By THOMAS J. SHEERAN, Associated Press Writer

BROOK PARK, Ohio (AP) - The investigation trail of a box of skulls found in auctioned materials has led to Peru by way of Miami and Cleveland.

Last week an employee at a warehouse near Cleveland Hopkins International Airport run by the Marc's regional discount chain found 12 skulls in the box purchased at last month's auction of items abandoned at a customs inspection point.

The box was shipped by air last May from Lima, Peru, to an individual in Miami, apparently meant as a gift, according to Cherise Miles, a spokeswoman for the customs agency, but was never claimed from customs.

The government has identified the intended recipient, according to Miles, who said the person's name was withheld pending the investigation.

As for the sender, "We don't know if the person actually knew there were skulls," Miles said. That was under investigation.

As a Marc's employee went through the box, a figurine fell and broke, disclosing a skull enshrouded in ceramic. He contacted warehouse security and the manager, Mark Ternovan, according to Detective James Tesar's report.

Marc's regularly stocks shelves at its 51 stores with items purchased at auction, including those attended by owner Marc Glassman, said Debbie List, administrative assistant at the chain based in nearby Middleburg Heights.

"He attends auctions all the time, everywhere," she said.

At the time of the discovery, the ceramic items were at least one week away from making the shelves at Marc's, where closeouts and low prices are favored over shopper comforts.

You can find men's underwear at the end of the frozen foods, flea collars hanging next to California wines and a chest-high display of unwrapped dog chews. Over in the corner, tropical birds squawk from a room-sized cage.

When you check out at Marc's, don't expect to see price scanners. Cashiers do it the old-fashioned way.

Your purchases are invariably packed in plastic bags with another store's name imprinted. The bags can change from day to day, depending on what's available to Glassman and his buyers.

Police in Brook Park, a working-class Cleveland suburban astride Interstates 71 and 480, released photos showing both a sample skull and one encased in ceramic.

The blanched skull appeared to be missing a lower jaw and has outsized eye sockets.
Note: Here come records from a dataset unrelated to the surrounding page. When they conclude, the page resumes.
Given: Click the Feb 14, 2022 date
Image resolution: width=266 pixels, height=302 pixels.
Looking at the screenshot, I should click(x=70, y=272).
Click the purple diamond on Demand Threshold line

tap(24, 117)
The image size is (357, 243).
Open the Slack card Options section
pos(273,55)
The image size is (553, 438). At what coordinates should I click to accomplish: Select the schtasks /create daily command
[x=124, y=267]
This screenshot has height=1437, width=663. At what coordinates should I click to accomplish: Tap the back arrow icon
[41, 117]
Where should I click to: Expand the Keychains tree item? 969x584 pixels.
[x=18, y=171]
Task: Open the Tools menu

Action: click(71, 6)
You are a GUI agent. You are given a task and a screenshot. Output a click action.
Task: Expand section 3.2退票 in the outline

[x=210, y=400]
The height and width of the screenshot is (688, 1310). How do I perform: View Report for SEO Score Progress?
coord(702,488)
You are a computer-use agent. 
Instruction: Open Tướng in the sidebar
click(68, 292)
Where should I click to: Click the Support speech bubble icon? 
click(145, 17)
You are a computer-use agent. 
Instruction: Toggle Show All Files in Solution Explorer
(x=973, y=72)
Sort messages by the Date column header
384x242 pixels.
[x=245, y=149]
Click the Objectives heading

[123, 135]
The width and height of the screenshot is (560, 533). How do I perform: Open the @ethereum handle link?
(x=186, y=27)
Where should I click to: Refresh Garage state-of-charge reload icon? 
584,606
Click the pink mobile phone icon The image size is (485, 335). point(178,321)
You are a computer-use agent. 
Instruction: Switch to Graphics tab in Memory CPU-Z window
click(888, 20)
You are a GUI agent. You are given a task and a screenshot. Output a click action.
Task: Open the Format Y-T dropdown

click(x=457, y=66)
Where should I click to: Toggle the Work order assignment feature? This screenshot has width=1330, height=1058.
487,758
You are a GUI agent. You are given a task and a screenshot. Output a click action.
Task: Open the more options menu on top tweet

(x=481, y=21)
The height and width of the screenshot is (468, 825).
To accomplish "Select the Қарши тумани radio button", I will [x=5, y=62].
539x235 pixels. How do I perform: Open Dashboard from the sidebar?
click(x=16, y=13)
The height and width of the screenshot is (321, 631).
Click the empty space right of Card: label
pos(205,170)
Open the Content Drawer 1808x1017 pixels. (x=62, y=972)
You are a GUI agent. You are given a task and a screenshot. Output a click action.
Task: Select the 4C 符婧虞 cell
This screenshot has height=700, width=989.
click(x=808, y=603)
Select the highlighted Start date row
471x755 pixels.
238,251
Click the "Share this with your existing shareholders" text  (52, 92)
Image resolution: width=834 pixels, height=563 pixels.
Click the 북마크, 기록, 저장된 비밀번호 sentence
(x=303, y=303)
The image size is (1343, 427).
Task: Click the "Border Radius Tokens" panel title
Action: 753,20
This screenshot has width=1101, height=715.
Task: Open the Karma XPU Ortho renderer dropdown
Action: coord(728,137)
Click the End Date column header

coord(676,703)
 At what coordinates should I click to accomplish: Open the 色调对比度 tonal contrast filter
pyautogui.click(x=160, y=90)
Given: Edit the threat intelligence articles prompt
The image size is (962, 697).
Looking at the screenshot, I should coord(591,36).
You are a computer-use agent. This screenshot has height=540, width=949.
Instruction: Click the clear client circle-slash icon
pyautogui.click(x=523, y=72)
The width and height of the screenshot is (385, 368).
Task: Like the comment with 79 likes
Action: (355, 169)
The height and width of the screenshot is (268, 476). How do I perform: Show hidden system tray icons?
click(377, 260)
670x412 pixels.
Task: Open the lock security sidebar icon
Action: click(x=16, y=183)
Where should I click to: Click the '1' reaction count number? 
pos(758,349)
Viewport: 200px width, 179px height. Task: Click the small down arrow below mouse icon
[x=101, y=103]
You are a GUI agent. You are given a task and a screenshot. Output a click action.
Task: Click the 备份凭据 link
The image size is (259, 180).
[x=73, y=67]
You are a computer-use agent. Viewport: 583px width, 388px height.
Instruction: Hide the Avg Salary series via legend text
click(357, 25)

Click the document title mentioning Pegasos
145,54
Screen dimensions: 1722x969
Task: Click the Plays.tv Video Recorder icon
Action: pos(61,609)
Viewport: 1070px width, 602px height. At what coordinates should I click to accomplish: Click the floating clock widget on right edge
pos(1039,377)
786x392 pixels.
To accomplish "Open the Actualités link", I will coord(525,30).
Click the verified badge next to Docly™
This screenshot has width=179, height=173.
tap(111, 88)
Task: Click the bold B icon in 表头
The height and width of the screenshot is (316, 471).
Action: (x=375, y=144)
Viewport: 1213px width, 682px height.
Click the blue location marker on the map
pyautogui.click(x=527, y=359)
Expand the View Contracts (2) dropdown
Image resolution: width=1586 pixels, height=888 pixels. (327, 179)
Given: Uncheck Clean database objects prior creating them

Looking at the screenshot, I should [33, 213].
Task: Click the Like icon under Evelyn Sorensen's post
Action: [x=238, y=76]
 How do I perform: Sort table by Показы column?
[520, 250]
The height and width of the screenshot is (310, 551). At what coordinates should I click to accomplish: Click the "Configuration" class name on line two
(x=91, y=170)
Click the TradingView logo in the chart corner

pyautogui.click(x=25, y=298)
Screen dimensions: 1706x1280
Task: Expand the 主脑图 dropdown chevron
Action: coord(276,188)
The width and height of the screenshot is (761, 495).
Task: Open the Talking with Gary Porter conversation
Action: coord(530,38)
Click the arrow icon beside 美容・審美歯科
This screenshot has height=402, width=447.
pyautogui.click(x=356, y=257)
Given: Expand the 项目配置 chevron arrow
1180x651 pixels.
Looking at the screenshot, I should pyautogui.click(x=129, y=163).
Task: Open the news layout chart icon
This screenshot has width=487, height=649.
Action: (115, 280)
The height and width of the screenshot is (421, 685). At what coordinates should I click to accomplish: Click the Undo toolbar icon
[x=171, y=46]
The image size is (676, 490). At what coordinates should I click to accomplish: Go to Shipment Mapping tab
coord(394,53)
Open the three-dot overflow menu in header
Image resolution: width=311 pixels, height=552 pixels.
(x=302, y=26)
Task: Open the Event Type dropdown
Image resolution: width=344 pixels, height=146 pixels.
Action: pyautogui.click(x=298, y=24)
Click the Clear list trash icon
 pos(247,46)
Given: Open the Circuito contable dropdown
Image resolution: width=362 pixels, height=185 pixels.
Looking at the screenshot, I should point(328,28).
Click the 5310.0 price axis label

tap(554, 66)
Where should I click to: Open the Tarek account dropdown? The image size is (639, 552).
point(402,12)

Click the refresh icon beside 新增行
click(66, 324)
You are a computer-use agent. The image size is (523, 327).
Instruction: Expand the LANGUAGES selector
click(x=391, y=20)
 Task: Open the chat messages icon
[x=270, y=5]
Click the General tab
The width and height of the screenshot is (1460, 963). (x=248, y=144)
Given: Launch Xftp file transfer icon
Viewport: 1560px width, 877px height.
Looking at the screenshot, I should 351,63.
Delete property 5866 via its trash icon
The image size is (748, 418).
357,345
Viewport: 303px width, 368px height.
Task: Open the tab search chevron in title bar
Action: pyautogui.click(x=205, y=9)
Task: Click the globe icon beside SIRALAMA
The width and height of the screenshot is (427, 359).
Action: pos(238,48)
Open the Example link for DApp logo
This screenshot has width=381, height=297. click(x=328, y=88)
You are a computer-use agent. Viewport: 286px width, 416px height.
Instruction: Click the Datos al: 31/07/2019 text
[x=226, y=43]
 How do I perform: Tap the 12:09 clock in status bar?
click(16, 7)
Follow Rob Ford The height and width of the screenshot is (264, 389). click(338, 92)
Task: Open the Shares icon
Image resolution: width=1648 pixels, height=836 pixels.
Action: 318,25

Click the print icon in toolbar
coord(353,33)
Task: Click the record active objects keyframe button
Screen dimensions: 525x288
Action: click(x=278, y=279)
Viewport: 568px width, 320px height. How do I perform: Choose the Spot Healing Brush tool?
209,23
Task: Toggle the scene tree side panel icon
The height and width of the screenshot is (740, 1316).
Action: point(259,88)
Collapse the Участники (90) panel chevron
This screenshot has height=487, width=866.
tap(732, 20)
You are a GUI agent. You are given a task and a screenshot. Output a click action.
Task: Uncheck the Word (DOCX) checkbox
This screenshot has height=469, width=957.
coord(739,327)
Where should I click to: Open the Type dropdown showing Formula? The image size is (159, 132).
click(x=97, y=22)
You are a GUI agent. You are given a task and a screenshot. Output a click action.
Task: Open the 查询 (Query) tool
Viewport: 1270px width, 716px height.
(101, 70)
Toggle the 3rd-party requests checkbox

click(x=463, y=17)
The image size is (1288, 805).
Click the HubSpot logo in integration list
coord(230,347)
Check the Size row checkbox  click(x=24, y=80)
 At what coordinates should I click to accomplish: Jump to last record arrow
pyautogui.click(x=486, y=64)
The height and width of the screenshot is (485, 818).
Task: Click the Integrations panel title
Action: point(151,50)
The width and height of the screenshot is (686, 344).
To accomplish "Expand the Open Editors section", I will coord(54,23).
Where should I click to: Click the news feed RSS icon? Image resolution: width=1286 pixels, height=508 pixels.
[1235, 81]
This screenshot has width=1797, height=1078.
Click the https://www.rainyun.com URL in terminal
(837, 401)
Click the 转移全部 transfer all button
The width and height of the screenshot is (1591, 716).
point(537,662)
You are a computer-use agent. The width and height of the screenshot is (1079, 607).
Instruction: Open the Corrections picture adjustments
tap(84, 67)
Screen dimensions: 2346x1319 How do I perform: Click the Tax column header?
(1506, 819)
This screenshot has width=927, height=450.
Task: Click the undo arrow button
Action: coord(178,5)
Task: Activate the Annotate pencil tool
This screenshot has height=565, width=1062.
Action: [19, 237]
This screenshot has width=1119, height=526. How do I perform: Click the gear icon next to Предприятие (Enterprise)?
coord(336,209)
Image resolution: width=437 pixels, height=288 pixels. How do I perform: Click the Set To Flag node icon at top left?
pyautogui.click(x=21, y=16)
The ceramic-encased skull resembled a head with a biker's tightly fitting helmet and wide purple band down the sides of the face, lips pursed closed.

The skulls include at least one of a child and showed evidence of bindings, according to assistant Cuyahoga County Coroner Heather Raaf. The dried-out look indicated the skulls were aged, possibly for many years.

None had any sign of violence or injuries, according to Raaf, and some may have been buried at some point.

The coroner's office, which traditionally maintains a respective stance regarding bodies and body parts under investigation in its morgue, said Thursday that the skulls were off-limits to photographers and reporters.

A message seeking comment on the Peruvian origin of the shipment was left Thursday at the embassy of Peru in Washington, D.C.